# 0. Declare necessary importations


In [None]:
import re
import torch
import pandas as pd
from typing import Union
from transformers import AutoTokenizer, AutoModelForSequenceClassification

______________
# 1. Define Sentiment Analysis Engine

In [None]:
class SentimentAnalysisEngine:
  def __init__(self, tokenizer_pretrained: str = None, model_pretrained: str = None) -> None:
    """
    Initialize Sentiment Analysis Engine object.
    Args:
      tokenizer_pretrained: Huggingface pretrained identifier for tokenization (AutoTokenizer) object.
      model_pretrained: Huggingface pretrained identifier for model (AutoModelForSequenceClassification) object.
    """
    super().__init__()
    self.classes = ["Negative", "Neutral", "Positive"]
    self.tokenizer = AutoTokenizer.from_pretrained(tokenizer_pretrained)
    self.model = AutoModelForSequenceClassification.from_pretrained(model_pretrained)

  def parse_df(self, df: pd.DataFrame) -> str:
    """
    Parse dataframe object into plain text.
    This function appends the keys and values together to build the plain text.
    Args:
      df: Dataframe object to be converted.
    Returns:
      A plain text string.
    """
    plain_text = ""

    # Iterate over the rows of the dataframe
    for index, row in df.iterrows():
        # Iterate over the columns to get key-value pairs
        for column, value in row.items():
          plain_text += re.sub(r'\s+', ' ', column).strip() + ": " # section
          plain_text += re.sub(r'\s+', ' ', value).strip() + "\n\n "  # content

    return plain_text

  def predict(self, data: Union[str, pd.DataFrame]) -> str:
    """
    Predict the sentiment score for the input data.
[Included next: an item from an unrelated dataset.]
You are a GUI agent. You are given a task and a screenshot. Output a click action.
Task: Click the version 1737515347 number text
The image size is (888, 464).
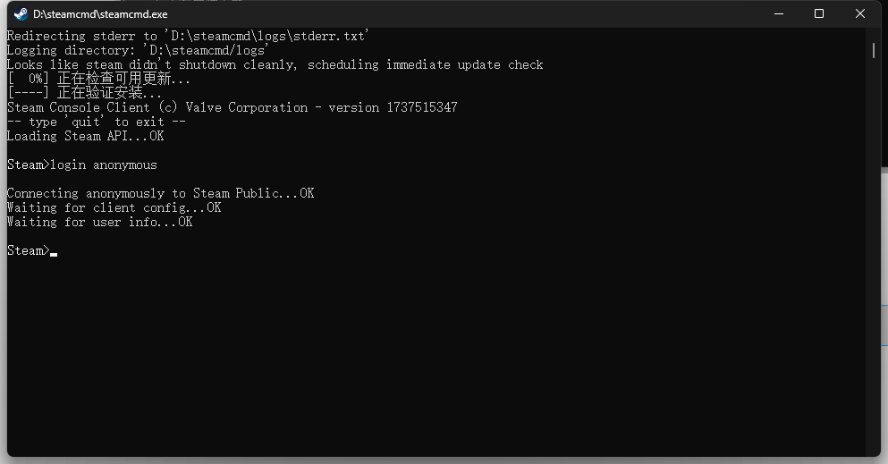[422, 108]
The sentiment score is one of Negative, Neutral, and Positive.
    Currently, the predict supports only one data instance at a time. Future support for batch input is yet to be implemented.
    Args:
      data: Input data of either plain text or dataframe input.
    Returns:
      A string showing sentimental class of either Negative, Neutral, or Positive.
    """
    # Parse dataframe to plain text if not in plain text already
    data = self.parse_df(data) if not isinstance(data, str) else data
    # Tokenize
    tok_inp = self.tokenizer(data, return_tensors="pt")
    # Prediction
    preds = self.model(tok_inp['input_ids'])

    return self.classes[torch.argmax(preds.logits)]

# Create instance
sentiment_analyzer = SentimentAnalysisEngine(
    tokenizer_pretrained = "mrm8488/distilroberta-finetuned-financial-news-sentiment-analysis",
    model_pretrained = "mrm8488/distilroberta-finetuned-financial-news-sentiment-analysis",
)


The secret `HF_TOKEN` does not exist in your Colab secrets.
To authenticate with the Hugging Face Hub, create a token in your settings tab (https://huggingface.co/settings/tokens), set it as secret in your Google Colab and restart your session.
You will be able to reuse this secret in all of your notebooks.
Please note that authentication is recommended but still optional to access public models or datasets.


tokenizer_config.json:   0%|          | 0.00/333 [00:00<?, ?B/s]

vocab.json:   0%|          | 0.00/798k [00:00<?, ?B/s]

merges.txt:   0%|          | 0.00/456k [00:00<?, ?B/s]

tokenizer.json:   0%|          | 0.00/1.36M [00:00<?, ?B/s]

special_tokens_map.json:   0%|          | 0.00/239 [00:00<?, ?B/s]



config.json:   0%|          | 0.00/933 [00:00<?, ?B/s]

model.safetensors:   0%|          | 0.00/328M [00:00<?, ?B/s]

______________
# 2. Usage


Example usage with plain text input

In [None]:
text = "This stock is going to crash very soon!"
sentiment_analyzer.predict(text)

'Negative'

Example usage with dataframe input

In [None]:
data1 = pd.DataFrame({
    'Title': ["Retail Giant Faces Declining Sales and Rising Costs Amid Economic Slowdown"],
    'Content': [
        """
        Today, one of America’s largest retail chains, RetailX, reported a sharp drop in quarterly sales as inflationary pressures and changing consumer spending habits continue to impact its bottom line. The company’s Q3 results showed a 15% decline in revenue compared to the same period last year, significantly missing Wall Street expectations.
        Executives pointed to rising costs in logistics and inventory, coupled with weaker demand across key product categories, particularly in non-essential goods. The disappointing performance has prompted RetailX to cut its full-year revenue guidance by 8%, further unsettling investors.
        The retail sector has been broadly affected by ongoing supply chain disruptions and inflation, which has driven up costs while reducing consumer purchasing power. Analysts warn that if these trends persist, RetailX and similar retailers could see further financial strain, leading to potential store closures or restructuring efforts.
        """
    ],
    'Date': ["11/11/2024"],
})
sentiment_analyzer.predict(data1)

'Negative'